With both ends included, repeat exactly the lines of the entries below from the one containing "PODCAST (515, 1242)" down to the one containing "2025年5月 (268, 758)", and no others.

[Stored items]
◇ ◇ ◇ ◇

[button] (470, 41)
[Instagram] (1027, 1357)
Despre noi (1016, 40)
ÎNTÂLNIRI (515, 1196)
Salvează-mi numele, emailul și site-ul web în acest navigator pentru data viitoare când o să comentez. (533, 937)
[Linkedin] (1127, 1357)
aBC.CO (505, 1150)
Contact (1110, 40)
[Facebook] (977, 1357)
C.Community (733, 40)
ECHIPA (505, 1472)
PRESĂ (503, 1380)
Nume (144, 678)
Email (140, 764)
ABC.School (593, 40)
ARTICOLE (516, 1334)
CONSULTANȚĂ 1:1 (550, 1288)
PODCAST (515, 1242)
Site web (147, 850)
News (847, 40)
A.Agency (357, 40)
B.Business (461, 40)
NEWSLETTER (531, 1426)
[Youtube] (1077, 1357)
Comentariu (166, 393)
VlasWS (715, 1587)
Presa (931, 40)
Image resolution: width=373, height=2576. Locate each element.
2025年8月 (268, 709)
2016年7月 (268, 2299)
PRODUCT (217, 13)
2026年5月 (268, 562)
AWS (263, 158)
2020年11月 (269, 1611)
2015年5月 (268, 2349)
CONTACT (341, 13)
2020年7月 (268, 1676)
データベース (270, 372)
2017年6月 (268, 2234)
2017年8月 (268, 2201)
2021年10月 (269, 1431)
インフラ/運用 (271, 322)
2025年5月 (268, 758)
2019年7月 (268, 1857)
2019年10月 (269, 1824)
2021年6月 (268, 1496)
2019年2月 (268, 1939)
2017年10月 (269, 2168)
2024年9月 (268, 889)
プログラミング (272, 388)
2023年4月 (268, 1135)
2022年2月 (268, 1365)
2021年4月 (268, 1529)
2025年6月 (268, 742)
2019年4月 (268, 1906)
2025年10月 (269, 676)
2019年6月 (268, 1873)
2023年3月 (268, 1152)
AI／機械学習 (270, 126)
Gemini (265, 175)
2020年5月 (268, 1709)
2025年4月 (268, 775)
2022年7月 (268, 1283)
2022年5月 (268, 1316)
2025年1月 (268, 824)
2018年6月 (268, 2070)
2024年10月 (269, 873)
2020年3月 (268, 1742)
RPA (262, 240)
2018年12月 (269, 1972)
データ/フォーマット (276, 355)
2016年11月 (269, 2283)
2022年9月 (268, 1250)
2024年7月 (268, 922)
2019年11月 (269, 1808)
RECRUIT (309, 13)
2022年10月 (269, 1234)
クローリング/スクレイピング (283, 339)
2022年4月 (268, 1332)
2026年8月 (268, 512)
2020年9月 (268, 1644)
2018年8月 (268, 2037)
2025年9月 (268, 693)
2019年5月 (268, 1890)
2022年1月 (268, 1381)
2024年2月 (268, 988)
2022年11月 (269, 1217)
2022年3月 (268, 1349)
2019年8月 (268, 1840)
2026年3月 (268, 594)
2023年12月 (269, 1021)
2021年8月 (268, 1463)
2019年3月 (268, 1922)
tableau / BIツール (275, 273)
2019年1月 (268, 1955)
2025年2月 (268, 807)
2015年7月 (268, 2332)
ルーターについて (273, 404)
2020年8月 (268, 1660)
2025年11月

◇ ◇ ◇ ◇

→ **Output of the exercise**:
PODCAST (515, 1242)
Site web (147, 850)
News (847, 40)
A.Agency (357, 40)
B.Business (461, 40)
NEWSLETTER (531, 1426)
[Youtube] (1077, 1357)
Comentariu (166, 393)
VlasWS (715, 1587)
Presa (931, 40)
Image resolution: width=373, height=2576. Locate each element.
2025年8月 (268, 709)
2016年7月 (268, 2299)
PRODUCT (217, 13)
2026年5月 (268, 562)
AWS (263, 158)
2020年11月 (269, 1611)
2015年5月 (268, 2349)
CONTACT (341, 13)
2020年7月 (268, 1676)
データベース (270, 372)
2017年6月 (268, 2234)
2017年8月 (268, 2201)
2021年10月 (269, 1431)
インフラ/運用 (271, 322)
2025年5月 (268, 758)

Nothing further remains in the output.